__Exercise directions__: Would you output the entries below only from the line containing "Task: Click S&P last price 5,029.73" through the line containing "Given: Click the $375 total cost cell", exactly as they stand and with both ends included?

-- Opening Marker --

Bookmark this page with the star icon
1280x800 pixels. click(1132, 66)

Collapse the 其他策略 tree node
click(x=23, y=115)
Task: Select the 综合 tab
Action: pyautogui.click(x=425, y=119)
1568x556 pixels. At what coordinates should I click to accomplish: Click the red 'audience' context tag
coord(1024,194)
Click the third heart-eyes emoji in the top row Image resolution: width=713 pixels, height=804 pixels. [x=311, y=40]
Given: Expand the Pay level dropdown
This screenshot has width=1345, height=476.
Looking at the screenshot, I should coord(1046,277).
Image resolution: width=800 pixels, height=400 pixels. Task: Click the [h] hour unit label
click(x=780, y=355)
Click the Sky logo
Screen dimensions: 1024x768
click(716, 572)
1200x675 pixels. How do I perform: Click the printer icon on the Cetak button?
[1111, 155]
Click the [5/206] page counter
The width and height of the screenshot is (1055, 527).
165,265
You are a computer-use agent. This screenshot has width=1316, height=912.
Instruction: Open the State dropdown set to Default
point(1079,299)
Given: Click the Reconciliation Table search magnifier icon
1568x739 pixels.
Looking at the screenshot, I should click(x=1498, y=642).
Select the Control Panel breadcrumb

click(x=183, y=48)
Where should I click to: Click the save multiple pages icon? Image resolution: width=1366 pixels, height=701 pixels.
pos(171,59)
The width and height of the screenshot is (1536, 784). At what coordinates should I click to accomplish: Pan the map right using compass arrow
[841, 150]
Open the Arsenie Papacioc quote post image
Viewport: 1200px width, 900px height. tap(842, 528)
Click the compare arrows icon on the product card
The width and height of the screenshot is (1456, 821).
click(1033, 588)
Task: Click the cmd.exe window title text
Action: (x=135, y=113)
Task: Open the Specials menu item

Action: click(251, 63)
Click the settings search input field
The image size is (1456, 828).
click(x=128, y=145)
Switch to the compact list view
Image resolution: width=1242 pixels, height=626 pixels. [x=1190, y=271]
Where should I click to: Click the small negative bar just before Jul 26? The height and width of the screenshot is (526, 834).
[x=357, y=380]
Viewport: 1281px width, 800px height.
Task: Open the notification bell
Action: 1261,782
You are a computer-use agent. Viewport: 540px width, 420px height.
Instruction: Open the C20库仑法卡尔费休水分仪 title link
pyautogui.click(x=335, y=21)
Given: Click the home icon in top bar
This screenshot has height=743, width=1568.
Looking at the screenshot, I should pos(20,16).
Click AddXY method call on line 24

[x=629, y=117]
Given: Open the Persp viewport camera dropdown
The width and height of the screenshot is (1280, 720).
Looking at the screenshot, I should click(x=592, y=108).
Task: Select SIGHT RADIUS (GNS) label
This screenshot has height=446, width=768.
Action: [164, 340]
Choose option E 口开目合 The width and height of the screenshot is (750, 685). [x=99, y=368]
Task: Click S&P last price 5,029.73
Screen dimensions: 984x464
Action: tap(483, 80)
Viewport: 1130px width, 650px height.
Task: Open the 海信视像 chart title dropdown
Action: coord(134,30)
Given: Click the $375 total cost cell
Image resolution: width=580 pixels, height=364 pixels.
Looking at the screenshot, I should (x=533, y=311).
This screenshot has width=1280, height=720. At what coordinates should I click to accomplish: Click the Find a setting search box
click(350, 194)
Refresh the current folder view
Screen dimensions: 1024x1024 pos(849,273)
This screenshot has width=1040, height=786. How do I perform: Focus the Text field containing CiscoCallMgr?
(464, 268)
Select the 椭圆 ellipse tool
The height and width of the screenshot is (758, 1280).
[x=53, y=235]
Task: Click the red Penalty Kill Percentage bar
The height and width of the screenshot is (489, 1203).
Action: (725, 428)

-- Closing Marker --

__Task output__:
Task: Click S&P last price 5,029.73
Screen dimensions: 984x464
Action: tap(483, 80)
Viewport: 1130px width, 650px height.
Task: Open the 海信视像 chart title dropdown
Action: coord(134,30)
Given: Click the $375 total cost cell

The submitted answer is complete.